As in Hawkins, there was evidence here that the appellant created, “unintentionally but perhaps carelessly, something like a trap for unwary night drivers.” The locomotive was blocking only a portion of the highway, with its headlights angling away from the appellee’s direction of travel. A driver from the other direction stated he also did not see the train until Mrs. Williams’s car appeared underneath it. Considering the darkness of the crossing, the weather, and the absence of watchmen or other appropriate warning signals during the time the locomotive partially occupied the crossing, the jury was justified in finding that the appellant was negligent.

Appellant relies heavily on Missouri Pac. R.R. Co. v. Purdy, 263 Ark. 654, 567 S.W.2d 92 (1978), where we held the trial court should have directed a verdict in favor of the defendant railroad company where the plaintiff “simply drove into the side of the train.” In that case, however, the plaintiff admitted he had been drinking, a state trooper measured skid marks of 93 feet, there was testimony the plaintiff was driving in excess of 50 miles per hour in a 35 mile per hour speed zone, the accident occurred at 5:45 p.m. and, most importantly, the train presented a solid profile completely across the highway. The facts in Purdy clearly distinguish it from the present case.

Although the evidence justified a finding of negligence, the issue of punitive damages should never have been submitted to the jury. Punitive damages “are not a favorite of the law.” Diamond Shamrock Corp. v. Phillips, 256 Ark. 886, 511 S.W.2d 160 (1974). “Negligence alone, however gross, is not sufficient to sustain such an award. St. Louis, I.M. & S.Ry. v. Dysart, 89 Ark. 261, 116 S.W. 224 (1909). Gross negligence, without willfulness, wantonness, or conscious indifference, does not justify infliction of punitive damages. St. Louis S.W. Ry. v. Evans, 104 Ark. 89, 148 S.W. 264 (1912).” Phillips, supra.

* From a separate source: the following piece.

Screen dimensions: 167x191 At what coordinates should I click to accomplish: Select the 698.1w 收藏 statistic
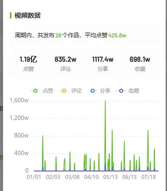(140, 63)
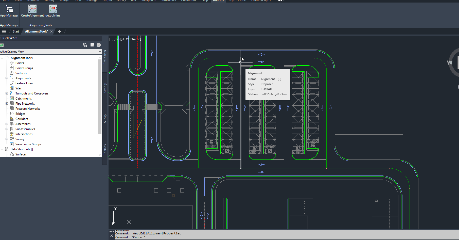459x240 pixels.
Task: Select the Intersections node icon
Action: tap(12, 134)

“Before punitive damages may be allowed it must be shown that in the absence of proof of malice or willfulness there was a wanton and conscious disregard for the rights and safety of others on the part of the tortfeasor.” Dalrymple v. Fields, 276 *416Ark. 185, 633 S.W.2d 362 (1982).

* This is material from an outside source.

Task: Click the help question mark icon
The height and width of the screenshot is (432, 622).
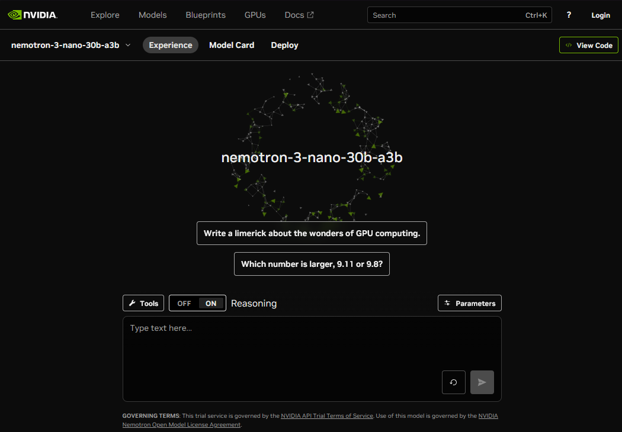Action: (569, 15)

The following quote from Dysart supra, illustrates the insufficiency of appellee’s proof on this issue:

The negligence consisted in failing to observe the rules laid down for the operation of trains at crossings. If these rules had been observed on the part of defendant’s servants, no injury would have occurred; and the defendant is liable because of the negligence of its servants in the nonobservance of those rules. But this was gross negligence, and nothing more. There is nothing to show that the trainmen were aware of the perilous situation, or that there was any wilfullness on their part or conscious indifference to the consequences of their negligent act.

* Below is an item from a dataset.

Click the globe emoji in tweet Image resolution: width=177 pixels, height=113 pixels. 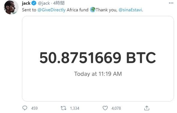point(93,10)
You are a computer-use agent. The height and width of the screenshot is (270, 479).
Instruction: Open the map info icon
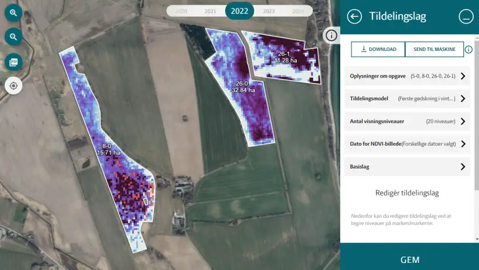pyautogui.click(x=332, y=35)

The appellant’s crew members did nothing that could be termed wanton and willful, or a conscious disregard of the rights and safety of others, and there were no safety regulations or requirements violated.

Appellee asserts that certain correspondence between the appellant’s vice-president and a highway department official, in which the highway department initiated plans for placing signals at the crossing nine months before the accident occurred, shows a conscious disregard for safety by appellant. The plans had temporarily stalled because federal funding for the project had not yet been authorized. There was no other showing that this crossing was known to be or even was abnormally dangerous, so that warning devices would be required. The fact that appellant elected to wait for the funding rather than finance the signals cannot be said to be willful and wanton negligence. Railroads are obviously not required to have active warning devices at every crossing.

For these reasons, the case is reversed in part with instructions to enter judgment only for compensatory damages.

Affirmed in part and reversed in part.